Philip Day appoints FRP to value Peacocks and Edinburgh Woollen Mill

Jessica Paige 21 September 2020 (Last Updated September 21st, 2020 16:47)

Day, whose retail group also owns Peacocks, Jaeger and Jane Norman among other brands, has appointed advisory firm FRP to seek the business value of the two retail chains.

Philip Day appoints FRP to value Peacocks and Edinburgh Woollen Mill
During the Covid-19 lockdown, Peacocks acquired tens of millions of pounds in debt. Credit: Visit Southampton

Edinburgh Woollen Mill Group CEO Philip Day has begun the process of potentially selling UK fashion chains Peacocks and Edinburgh Woollen Mill.

Day, whose retail group also owns Peacocks, Jaeger and Jane Norman among other brands, has appointed advisory firm FRP to seek the business value of the two retail chains.

Two weeks ago, Day also began exploring possible sale options for brands Jaeger, Austin Reed, and Jacques Vert after being approached by international investors. Day also appointed FRP to assess these businesses.

Will the chains be sold?

According to the Financial Times, a source “close to the process” said that Day is unlikely to sell the Edinburgh Woollen Mill chain and that the retailer has not received any interest.

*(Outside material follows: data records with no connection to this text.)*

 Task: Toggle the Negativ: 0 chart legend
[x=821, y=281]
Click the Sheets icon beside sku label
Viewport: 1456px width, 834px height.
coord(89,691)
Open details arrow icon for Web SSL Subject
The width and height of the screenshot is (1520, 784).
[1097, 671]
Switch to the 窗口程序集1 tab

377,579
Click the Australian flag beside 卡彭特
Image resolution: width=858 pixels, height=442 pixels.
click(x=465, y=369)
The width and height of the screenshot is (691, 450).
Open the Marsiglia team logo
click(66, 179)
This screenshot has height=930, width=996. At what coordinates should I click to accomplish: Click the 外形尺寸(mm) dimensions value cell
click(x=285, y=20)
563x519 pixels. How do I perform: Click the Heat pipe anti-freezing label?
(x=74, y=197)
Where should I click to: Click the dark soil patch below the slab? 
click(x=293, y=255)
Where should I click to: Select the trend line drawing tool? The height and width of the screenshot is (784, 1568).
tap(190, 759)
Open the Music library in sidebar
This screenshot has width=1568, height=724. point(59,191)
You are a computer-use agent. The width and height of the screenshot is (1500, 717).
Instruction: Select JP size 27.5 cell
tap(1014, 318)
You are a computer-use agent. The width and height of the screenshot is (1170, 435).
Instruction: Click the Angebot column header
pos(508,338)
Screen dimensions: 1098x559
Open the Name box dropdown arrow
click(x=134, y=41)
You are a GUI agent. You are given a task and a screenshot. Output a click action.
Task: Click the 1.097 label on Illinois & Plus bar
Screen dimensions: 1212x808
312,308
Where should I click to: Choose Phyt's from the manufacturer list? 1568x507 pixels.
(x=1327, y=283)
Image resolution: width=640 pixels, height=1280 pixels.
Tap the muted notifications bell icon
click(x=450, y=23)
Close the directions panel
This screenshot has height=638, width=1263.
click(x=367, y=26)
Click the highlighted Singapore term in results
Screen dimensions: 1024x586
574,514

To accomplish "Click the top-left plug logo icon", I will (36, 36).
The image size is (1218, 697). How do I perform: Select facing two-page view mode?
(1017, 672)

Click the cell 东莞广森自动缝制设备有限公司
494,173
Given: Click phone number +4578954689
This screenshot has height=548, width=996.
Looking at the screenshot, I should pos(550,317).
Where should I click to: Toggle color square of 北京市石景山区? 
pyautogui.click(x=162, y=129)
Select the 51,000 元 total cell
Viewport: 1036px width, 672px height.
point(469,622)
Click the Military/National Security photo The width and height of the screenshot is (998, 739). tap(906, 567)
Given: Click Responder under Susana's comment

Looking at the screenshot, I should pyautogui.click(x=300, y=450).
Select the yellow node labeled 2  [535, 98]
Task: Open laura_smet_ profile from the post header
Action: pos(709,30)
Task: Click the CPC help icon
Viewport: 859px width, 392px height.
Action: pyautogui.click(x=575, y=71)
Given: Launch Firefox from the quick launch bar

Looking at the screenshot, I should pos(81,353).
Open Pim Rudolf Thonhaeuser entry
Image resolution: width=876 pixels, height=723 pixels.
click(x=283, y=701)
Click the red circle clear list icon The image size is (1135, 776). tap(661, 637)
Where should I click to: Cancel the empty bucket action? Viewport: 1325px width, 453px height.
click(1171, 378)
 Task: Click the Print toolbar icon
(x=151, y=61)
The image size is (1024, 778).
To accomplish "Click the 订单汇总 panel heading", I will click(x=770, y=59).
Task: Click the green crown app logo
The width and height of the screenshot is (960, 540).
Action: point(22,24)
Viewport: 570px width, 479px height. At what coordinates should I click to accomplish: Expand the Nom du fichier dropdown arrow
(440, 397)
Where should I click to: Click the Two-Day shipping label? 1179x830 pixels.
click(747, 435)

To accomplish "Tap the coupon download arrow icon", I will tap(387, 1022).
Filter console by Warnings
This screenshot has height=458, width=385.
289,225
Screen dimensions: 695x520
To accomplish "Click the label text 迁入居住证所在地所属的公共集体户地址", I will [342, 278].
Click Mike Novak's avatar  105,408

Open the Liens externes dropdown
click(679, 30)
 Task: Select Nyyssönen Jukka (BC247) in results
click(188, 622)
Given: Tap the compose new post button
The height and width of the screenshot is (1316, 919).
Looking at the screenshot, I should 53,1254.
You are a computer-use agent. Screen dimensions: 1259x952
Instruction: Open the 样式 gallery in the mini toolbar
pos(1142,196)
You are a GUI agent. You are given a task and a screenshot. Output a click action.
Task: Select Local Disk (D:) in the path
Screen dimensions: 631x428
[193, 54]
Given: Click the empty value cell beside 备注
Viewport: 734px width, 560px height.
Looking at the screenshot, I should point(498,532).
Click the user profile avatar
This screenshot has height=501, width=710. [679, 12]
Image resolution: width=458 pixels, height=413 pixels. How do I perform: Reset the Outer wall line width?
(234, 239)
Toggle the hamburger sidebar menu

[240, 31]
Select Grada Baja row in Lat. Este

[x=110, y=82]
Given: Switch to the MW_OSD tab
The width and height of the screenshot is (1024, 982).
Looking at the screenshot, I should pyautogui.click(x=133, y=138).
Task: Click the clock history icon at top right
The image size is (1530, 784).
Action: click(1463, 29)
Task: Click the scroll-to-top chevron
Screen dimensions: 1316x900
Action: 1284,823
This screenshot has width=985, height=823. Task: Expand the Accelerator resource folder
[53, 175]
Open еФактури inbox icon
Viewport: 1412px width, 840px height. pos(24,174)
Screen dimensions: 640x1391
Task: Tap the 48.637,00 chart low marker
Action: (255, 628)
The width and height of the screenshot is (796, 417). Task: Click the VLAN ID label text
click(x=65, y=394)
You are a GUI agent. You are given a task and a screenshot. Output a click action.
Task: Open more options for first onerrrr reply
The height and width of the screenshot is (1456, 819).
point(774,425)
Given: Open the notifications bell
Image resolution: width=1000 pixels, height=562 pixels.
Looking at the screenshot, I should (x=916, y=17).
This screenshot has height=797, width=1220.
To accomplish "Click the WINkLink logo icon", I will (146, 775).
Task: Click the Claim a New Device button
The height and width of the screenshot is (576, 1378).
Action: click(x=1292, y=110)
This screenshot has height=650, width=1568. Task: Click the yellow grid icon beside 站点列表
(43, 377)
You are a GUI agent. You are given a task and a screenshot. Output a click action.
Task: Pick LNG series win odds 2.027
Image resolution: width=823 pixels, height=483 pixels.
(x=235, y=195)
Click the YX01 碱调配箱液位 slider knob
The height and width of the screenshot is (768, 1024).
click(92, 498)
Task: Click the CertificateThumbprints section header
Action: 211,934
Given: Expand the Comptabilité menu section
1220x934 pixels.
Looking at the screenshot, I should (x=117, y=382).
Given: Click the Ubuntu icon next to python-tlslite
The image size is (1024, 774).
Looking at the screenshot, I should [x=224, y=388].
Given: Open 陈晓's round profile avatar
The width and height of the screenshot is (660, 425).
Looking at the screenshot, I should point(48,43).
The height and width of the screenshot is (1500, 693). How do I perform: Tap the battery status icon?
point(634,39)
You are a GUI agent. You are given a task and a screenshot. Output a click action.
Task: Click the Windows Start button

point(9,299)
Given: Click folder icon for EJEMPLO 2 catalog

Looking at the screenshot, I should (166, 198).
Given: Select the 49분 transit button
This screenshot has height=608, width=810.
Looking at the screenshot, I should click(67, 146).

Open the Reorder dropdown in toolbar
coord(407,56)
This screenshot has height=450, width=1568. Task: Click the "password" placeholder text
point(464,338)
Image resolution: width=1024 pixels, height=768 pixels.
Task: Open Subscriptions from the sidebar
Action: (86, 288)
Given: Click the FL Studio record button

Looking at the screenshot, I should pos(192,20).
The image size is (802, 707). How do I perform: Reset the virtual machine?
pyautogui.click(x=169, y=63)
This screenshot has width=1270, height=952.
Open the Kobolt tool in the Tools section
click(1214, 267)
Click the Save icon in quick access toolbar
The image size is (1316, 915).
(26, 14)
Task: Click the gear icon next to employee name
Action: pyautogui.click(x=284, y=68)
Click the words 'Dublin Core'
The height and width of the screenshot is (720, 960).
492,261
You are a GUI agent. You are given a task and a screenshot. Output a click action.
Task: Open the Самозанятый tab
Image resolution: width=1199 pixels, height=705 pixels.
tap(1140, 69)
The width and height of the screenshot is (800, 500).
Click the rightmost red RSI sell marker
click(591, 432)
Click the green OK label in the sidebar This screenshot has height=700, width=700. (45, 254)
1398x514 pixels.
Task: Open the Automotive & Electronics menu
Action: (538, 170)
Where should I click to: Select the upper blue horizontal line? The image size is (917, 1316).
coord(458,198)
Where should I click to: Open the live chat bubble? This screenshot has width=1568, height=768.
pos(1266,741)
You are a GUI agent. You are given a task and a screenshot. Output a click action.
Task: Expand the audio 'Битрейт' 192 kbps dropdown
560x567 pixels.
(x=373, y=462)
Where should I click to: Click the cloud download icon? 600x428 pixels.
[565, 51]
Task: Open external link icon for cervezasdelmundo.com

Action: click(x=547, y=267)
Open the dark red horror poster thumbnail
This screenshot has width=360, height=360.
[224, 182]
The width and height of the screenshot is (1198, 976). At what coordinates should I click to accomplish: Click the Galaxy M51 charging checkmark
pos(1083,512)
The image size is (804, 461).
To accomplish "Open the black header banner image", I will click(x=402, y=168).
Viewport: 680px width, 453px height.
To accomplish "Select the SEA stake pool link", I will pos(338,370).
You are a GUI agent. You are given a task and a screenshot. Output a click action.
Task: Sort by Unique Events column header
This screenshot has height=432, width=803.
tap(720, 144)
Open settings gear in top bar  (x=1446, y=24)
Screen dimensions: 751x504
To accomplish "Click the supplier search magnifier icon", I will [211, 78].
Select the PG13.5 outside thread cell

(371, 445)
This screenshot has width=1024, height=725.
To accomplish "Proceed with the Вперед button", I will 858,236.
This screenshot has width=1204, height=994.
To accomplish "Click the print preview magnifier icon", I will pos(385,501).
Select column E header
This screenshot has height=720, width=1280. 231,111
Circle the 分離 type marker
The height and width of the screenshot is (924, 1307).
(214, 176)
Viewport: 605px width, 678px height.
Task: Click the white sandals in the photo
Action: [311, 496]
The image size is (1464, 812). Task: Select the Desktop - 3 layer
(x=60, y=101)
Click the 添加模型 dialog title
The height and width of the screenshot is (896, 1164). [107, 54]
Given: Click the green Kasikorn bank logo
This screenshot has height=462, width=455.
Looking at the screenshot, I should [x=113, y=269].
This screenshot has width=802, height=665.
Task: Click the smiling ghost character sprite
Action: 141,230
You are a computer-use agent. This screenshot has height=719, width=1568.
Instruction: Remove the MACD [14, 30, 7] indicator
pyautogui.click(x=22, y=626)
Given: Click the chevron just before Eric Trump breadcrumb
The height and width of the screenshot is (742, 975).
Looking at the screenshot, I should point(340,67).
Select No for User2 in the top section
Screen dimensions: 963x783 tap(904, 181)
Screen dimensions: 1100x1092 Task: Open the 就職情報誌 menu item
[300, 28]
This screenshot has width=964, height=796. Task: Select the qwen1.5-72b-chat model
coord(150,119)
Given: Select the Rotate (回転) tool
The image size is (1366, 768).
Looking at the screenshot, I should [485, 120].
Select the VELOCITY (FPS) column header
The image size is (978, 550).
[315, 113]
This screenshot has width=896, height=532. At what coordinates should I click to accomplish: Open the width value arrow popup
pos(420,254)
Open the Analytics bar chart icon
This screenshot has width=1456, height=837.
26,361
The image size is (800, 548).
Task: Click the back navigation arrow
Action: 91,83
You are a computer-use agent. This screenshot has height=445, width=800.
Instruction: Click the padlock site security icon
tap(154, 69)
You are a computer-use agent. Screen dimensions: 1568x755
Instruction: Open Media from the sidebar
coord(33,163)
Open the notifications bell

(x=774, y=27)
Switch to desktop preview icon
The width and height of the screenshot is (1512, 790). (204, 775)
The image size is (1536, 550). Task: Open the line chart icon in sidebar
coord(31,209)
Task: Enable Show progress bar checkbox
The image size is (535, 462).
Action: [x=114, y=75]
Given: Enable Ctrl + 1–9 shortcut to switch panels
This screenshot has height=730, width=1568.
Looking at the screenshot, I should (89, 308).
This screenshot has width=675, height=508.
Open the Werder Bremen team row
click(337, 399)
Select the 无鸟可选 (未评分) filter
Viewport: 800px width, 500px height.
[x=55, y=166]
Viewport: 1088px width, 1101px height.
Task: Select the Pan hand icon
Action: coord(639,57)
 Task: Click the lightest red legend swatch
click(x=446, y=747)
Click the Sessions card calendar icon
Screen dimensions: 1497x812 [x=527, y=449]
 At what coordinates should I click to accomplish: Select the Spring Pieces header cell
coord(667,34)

Sources have also stated that FRP has been appointed to seek market intelligence for the chains’ value as an exploratory process and not in preparation for selling.

However, the Sunday Times claimed that FRP asked bidders for offers by last Friday. FRP and Day have both refused to comment.

Why would Day seek a sale?

Some restructuring experts have theorised that a sale of these businesses could be a prelude to an insolvency process which would result in the chain being returned to Day without debts and lease obligations.

Last year, Day’s holding company acquired fashion retailer Bonmarché from the stock market for £5.7m. It was then placed in administration three months later, only to be reacquired by Day earlier this year for £24m, free of debt and liabilities.

During the Covid-19 coronavirus lockdown in England, Peacocks acquired tens of millions of pounds in debt after being unable to pay landlords and suppliers. This debt will be inherited by any buyer of the business.